Entries:
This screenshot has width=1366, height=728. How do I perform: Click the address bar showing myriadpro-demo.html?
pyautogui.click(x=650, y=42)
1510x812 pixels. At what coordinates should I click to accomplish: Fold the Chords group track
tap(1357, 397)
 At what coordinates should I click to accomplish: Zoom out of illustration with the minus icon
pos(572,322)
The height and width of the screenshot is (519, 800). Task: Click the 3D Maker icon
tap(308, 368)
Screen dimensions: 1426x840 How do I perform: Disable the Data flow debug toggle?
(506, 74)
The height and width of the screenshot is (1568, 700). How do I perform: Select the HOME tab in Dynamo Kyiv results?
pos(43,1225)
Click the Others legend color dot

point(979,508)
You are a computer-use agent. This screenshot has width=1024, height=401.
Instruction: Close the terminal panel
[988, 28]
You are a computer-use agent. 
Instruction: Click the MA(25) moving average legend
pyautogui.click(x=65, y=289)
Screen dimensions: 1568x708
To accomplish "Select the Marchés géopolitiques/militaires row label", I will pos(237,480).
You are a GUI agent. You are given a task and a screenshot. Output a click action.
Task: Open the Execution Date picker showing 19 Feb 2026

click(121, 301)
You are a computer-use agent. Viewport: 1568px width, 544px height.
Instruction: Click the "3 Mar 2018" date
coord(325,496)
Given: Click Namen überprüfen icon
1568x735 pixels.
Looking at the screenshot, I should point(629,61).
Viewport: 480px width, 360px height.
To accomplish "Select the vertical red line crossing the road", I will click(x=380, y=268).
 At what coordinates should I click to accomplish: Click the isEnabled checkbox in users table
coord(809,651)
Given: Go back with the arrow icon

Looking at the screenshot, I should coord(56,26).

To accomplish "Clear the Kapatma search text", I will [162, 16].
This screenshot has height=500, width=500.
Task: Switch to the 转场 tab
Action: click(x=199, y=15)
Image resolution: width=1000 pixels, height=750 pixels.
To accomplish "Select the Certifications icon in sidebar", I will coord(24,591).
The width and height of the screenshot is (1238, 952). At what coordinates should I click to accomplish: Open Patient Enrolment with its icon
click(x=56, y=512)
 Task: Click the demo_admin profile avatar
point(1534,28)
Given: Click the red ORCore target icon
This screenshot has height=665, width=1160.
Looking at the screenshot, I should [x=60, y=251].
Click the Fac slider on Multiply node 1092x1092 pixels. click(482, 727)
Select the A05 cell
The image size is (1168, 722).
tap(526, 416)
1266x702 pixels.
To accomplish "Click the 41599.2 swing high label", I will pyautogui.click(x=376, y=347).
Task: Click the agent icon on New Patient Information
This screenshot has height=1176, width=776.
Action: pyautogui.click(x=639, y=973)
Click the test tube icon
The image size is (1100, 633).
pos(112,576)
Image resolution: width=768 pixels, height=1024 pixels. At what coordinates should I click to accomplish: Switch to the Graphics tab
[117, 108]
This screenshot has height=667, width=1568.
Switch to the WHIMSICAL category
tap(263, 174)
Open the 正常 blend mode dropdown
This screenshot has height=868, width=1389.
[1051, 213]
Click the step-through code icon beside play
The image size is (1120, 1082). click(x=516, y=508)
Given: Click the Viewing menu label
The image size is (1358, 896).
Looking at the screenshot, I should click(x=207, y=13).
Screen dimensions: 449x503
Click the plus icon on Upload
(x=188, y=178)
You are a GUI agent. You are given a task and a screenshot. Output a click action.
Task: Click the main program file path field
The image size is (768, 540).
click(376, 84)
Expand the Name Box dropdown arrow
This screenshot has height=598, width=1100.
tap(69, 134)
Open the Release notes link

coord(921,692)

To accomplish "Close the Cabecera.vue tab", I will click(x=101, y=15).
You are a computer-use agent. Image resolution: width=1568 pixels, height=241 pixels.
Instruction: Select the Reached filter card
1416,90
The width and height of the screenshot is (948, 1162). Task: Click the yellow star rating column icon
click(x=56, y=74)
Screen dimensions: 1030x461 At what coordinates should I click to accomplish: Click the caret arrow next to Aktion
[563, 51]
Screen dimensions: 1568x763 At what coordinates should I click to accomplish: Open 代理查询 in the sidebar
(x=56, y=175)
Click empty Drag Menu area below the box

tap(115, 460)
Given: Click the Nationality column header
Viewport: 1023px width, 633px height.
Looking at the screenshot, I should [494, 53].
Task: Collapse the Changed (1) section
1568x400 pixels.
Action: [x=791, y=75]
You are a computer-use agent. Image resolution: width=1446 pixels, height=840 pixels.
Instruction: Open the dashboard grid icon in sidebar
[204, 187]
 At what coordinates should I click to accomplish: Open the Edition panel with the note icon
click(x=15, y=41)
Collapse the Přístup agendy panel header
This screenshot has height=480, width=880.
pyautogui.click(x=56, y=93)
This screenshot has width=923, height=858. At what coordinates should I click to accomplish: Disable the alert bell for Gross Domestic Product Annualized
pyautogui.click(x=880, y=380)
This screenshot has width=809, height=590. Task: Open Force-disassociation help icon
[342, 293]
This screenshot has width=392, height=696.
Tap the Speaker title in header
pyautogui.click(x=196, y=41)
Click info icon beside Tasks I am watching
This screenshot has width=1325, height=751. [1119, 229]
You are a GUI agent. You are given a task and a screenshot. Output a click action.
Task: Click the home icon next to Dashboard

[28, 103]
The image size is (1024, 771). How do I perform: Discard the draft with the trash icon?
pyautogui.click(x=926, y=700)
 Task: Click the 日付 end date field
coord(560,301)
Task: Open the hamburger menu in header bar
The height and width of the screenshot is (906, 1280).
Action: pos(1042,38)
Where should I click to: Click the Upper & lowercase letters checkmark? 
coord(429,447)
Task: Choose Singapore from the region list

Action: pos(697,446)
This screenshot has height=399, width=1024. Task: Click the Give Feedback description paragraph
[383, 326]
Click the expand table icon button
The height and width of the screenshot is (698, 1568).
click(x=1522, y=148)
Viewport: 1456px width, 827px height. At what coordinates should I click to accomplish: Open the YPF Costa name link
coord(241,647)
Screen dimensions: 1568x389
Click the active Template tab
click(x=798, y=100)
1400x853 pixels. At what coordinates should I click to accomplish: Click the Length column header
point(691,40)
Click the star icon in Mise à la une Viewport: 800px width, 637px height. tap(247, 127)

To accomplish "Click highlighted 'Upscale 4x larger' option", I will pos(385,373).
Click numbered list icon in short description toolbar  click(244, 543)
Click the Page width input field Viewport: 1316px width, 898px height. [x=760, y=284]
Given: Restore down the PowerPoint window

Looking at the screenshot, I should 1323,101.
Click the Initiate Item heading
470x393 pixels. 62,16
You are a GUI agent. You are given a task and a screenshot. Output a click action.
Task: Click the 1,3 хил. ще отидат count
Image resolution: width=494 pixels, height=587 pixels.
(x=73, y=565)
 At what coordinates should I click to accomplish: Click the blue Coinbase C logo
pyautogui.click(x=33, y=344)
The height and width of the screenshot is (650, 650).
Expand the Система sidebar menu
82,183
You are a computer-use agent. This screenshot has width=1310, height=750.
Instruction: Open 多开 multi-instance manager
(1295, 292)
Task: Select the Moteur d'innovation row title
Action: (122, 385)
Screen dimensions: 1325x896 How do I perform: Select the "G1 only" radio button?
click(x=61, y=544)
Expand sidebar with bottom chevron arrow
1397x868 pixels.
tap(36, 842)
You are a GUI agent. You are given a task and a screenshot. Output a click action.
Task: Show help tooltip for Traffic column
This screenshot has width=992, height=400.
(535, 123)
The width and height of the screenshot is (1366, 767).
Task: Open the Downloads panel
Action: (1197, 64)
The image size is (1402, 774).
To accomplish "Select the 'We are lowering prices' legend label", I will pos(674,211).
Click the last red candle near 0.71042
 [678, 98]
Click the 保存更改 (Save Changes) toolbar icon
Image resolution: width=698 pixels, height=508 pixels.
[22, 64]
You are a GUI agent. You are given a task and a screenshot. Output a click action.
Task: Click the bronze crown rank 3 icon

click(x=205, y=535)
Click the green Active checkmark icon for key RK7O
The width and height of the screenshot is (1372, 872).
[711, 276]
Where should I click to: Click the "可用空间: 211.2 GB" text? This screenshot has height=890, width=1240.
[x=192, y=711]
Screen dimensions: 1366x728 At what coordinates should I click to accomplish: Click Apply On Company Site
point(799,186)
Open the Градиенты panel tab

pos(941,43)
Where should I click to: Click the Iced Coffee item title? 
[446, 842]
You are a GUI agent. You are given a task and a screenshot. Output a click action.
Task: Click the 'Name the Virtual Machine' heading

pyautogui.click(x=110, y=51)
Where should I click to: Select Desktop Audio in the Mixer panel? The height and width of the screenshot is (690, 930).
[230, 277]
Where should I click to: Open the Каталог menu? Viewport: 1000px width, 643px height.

Aim of the exercise: Reproduce, without alteration, the part of the items that opens with the line containing "Click numbered list" and closes with the line containing "tap(36, 842)", including both of those lines.

Answer to this problem:
Click numbered list icon in short description toolbar  click(244, 543)
Click the Page width input field Viewport: 1316px width, 898px height. [x=760, y=284]
Given: Restore down the PowerPoint window

Looking at the screenshot, I should 1323,101.
Click the Initiate Item heading
470x393 pixels. 62,16
You are a GUI agent. You are given a task and a screenshot. Output a click action.
Task: Click the 1,3 хил. ще отидат count
Image resolution: width=494 pixels, height=587 pixels.
(x=73, y=565)
 At what coordinates should I click to accomplish: Click the blue Coinbase C logo
pyautogui.click(x=33, y=344)
The height and width of the screenshot is (650, 650).
Expand the Система sidebar menu
82,183
You are a computer-use agent. This screenshot has width=1310, height=750.
Instruction: Open 多开 multi-instance manager
(1295, 292)
Task: Select the Moteur d'innovation row title
Action: (122, 385)
Screen dimensions: 1325x896 How do I perform: Select the "G1 only" radio button?
click(x=61, y=544)
Expand sidebar with bottom chevron arrow
1397x868 pixels.
tap(36, 842)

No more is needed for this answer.